Exercise directions
Repeat the records. Match each character exactly.

Source data:
=====
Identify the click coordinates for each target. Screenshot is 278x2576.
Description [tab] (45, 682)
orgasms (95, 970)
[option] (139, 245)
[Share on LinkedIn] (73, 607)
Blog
=====
Result for this task
Identify the click coordinates for each target. Screenshot is 278x2576.
Description [tab] (45, 682)
orgasms (95, 970)
[option] (139, 245)
[Share on LinkedIn] (73, 607)
Blog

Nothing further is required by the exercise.